**DATA FOR THIS TASK:**
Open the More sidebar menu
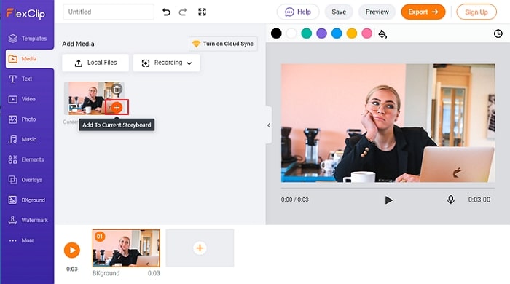coord(27,240)
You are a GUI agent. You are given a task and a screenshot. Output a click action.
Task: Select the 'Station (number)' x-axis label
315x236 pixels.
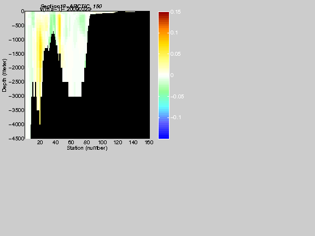click(x=87, y=148)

**EXERCISE DIRECTIONS:**
Please reproduce exactly, and nothing more, the lines from the one containing "You are a GUI" through the last line of the entries, both included; pictures stay out.

**RESPONSE TO THIS EXERCISE:**
You are a GUI agent. You are given a task and a screenshot. Output a click action.
Task: Select the 'Station (number)' x-axis label
315x236 pixels.
click(x=87, y=148)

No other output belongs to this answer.